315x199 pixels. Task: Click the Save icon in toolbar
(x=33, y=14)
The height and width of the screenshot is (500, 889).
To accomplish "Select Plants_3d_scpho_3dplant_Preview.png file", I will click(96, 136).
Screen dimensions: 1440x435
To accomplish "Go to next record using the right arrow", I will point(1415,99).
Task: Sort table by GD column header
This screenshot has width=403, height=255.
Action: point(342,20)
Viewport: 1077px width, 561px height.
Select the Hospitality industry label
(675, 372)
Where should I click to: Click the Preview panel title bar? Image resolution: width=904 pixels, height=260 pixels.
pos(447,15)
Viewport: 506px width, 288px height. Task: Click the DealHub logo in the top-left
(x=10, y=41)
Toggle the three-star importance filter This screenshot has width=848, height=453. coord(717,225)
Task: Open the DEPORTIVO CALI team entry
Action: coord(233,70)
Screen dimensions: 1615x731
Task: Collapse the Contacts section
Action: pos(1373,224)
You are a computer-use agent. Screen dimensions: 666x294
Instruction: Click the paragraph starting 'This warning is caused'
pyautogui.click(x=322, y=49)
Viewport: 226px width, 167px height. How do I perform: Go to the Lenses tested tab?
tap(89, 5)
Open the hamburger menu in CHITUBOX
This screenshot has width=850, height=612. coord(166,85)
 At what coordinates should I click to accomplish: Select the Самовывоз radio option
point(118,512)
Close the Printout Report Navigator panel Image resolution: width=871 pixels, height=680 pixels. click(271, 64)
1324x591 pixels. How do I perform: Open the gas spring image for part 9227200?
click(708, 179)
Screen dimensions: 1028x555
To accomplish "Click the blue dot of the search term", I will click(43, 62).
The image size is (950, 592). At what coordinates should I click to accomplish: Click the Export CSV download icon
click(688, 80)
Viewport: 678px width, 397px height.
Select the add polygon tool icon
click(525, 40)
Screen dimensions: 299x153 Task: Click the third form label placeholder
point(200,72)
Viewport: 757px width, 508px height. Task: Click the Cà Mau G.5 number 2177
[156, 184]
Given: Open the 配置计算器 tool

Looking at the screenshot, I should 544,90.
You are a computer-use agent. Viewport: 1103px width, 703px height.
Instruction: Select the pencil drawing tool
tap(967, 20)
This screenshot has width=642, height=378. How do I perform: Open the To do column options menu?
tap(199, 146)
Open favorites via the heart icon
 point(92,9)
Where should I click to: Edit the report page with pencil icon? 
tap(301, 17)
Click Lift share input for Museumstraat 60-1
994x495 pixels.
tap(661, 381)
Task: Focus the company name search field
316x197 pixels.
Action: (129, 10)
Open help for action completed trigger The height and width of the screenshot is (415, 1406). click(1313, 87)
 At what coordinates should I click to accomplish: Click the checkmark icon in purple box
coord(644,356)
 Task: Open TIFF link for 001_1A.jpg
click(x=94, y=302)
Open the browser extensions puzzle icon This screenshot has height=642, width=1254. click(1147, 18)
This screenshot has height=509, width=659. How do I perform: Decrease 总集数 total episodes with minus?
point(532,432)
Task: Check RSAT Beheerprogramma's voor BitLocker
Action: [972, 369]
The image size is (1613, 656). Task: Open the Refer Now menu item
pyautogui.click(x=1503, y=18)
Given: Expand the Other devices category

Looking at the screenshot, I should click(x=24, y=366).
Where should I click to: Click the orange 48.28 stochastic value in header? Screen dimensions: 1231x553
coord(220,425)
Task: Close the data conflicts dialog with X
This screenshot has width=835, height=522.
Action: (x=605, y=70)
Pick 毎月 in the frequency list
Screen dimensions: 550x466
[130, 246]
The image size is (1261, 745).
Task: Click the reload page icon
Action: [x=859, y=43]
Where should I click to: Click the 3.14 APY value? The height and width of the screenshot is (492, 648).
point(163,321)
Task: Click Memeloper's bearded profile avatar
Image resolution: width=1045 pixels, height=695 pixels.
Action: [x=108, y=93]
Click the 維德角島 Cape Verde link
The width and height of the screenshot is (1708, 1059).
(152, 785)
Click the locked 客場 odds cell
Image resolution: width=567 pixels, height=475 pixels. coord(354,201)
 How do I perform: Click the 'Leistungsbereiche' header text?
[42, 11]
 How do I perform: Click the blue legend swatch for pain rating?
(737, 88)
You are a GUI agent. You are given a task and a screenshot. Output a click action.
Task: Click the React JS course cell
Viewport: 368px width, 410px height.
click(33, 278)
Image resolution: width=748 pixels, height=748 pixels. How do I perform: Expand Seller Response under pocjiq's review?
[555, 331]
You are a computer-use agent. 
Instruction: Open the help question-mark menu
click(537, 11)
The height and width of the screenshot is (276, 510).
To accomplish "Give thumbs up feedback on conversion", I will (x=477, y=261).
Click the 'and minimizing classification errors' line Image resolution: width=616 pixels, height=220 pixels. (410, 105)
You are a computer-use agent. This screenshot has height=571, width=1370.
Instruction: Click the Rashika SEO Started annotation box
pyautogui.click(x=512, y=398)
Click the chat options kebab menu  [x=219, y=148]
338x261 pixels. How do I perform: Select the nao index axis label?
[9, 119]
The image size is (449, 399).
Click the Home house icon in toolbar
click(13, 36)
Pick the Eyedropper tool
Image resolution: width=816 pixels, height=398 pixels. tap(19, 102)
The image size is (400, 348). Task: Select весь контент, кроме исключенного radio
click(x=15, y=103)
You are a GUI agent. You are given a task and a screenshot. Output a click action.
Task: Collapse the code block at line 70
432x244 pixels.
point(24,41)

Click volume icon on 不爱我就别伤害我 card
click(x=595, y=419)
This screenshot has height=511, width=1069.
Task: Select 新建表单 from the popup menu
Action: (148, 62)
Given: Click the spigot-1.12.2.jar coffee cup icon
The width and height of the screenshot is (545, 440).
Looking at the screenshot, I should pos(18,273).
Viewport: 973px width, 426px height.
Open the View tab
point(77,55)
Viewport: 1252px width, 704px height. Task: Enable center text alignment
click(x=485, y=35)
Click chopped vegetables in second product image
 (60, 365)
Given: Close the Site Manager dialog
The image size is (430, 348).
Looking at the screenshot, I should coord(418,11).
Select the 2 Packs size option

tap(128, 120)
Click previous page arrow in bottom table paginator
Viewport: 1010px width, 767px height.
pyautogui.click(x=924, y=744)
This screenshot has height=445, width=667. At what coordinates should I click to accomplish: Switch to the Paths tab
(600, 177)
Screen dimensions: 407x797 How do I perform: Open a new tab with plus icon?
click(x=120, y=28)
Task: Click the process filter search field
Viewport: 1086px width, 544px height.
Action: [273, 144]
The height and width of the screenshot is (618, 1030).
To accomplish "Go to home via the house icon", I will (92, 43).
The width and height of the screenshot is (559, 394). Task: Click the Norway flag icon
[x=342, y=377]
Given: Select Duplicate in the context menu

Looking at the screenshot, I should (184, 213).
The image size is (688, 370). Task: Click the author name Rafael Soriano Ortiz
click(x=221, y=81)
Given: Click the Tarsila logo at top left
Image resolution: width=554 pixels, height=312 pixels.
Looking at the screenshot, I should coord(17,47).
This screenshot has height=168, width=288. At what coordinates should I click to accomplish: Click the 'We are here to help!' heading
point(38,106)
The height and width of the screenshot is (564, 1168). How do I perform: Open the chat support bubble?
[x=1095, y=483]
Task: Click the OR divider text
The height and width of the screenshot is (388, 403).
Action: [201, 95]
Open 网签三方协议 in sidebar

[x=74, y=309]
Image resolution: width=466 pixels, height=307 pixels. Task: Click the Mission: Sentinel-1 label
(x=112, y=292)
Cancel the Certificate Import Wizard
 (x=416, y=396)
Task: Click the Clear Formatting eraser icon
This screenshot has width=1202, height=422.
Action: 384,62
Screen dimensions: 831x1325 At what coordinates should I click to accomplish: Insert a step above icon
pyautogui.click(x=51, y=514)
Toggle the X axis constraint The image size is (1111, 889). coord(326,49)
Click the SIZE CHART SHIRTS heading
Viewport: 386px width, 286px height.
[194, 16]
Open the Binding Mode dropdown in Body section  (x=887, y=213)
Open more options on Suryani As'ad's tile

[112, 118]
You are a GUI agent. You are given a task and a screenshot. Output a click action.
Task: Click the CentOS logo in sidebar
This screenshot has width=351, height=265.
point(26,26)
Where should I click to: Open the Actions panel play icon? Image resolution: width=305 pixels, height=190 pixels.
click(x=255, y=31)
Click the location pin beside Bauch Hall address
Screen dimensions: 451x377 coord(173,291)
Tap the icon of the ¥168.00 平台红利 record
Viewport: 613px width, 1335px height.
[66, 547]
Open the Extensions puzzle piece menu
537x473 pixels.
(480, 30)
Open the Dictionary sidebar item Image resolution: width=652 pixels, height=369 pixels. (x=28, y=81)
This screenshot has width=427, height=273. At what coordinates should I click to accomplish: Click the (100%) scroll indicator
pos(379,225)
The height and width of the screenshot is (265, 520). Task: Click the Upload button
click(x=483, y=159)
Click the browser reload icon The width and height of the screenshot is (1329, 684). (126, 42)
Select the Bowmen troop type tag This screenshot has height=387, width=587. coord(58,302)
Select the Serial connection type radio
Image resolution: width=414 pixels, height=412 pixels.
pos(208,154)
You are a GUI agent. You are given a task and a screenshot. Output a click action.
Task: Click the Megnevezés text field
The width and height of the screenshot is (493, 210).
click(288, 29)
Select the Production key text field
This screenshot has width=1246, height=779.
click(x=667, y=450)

__Problem to work on__.
Take the line above containing "The width and height of the screenshot is (545, 440).", the line containing "Task: Click the process filter search field", and all lines in between, and copy them exactly without anything else.

__Solution to this problem__.
The width and height of the screenshot is (545, 440).
Looking at the screenshot, I should pos(18,273).
Viewport: 973px width, 426px height.
Open the View tab
point(77,55)
Viewport: 1252px width, 704px height. Task: Enable center text alignment
click(x=485, y=35)
Click chopped vegetables in second product image
 (60, 365)
Given: Close the Site Manager dialog
The image size is (430, 348).
Looking at the screenshot, I should coord(418,11).
Select the 2 Packs size option

tap(128, 120)
Click previous page arrow in bottom table paginator
Viewport: 1010px width, 767px height.
pyautogui.click(x=924, y=744)
This screenshot has height=445, width=667. At what coordinates should I click to accomplish: Switch to the Paths tab
(600, 177)
Screen dimensions: 407x797 How do I perform: Open a new tab with plus icon?
click(x=120, y=28)
Task: Click the process filter search field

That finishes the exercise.